Namun, tantangan utama emas tetap berasal dari sisi inflasi dan suku bunga. Lonjakan energi berpotensi memaksa bank sentral global mempertahankan suku bunga tinggi lebih lama, bahkan membuka peluang pengetatan kembali. Pasar kini memperkirakan sekitar 80% peluang bahwa The Fed memangkas suku bunga lebih dari 25 basis poin tahun ini—turun dibandingkan pekan lalu ketika ekspektasi mengarah pada dua kali pemangkasan penuh.

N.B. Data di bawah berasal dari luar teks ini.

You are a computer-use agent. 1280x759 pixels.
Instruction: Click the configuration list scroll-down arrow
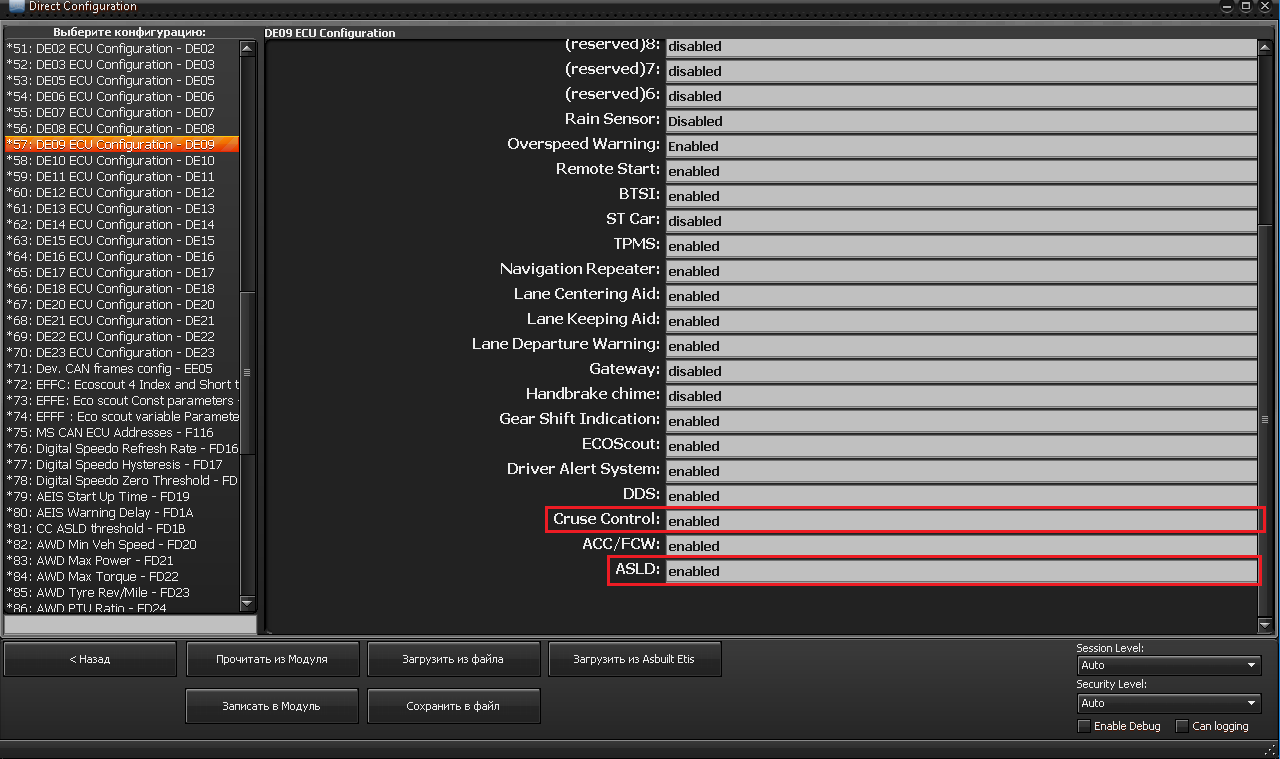(x=248, y=603)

Suku bunga tinggi secara historis membebani logam mulia non-yielding seperti emas karena meningkatkan biaya peluang kepemilikan.
Dalam upaya mencegah krisis energi yang lebih dalam, Presiden Donald Trump menyatakan bahwa AS akan menyediakan pengawalan angkatan laut dan perlindungan asuransi untuk memastikan kelancaran kapal tanker melalui Selat Hormuz. Jalur strategis ini mengangkut sekitar seperlima aliran minyak dan gas dunia, namun dilaporkan aktivitasnya nyaris terhenti akibat konflik. Jika gangguan berlanjut, risiko inflasi energi bisa meningkat, menciptakan tarik-menarik baru antara dukungan safe haven bagi emas dan tekanan dari kenaikan yield.
Secara keseluruhan, rebound emas saat ini mencerminkan keseimbangan rapuh antara faktor teknikal dan fundamental. Selama ketidakpastian geopolitik bertahan dan pasar belum menemukan titik stabil, emas kemungkinan tetap berada dalam pola volatil namun didukung minat lindung nilai. Namun arah selanjutnya akan sangat dipengaruhi oleh dinamika dolar AS, pergerakan yield, serta perkembangan terbaru di Timur Tengah yang dapat dengan cepat mengubah sentimen global.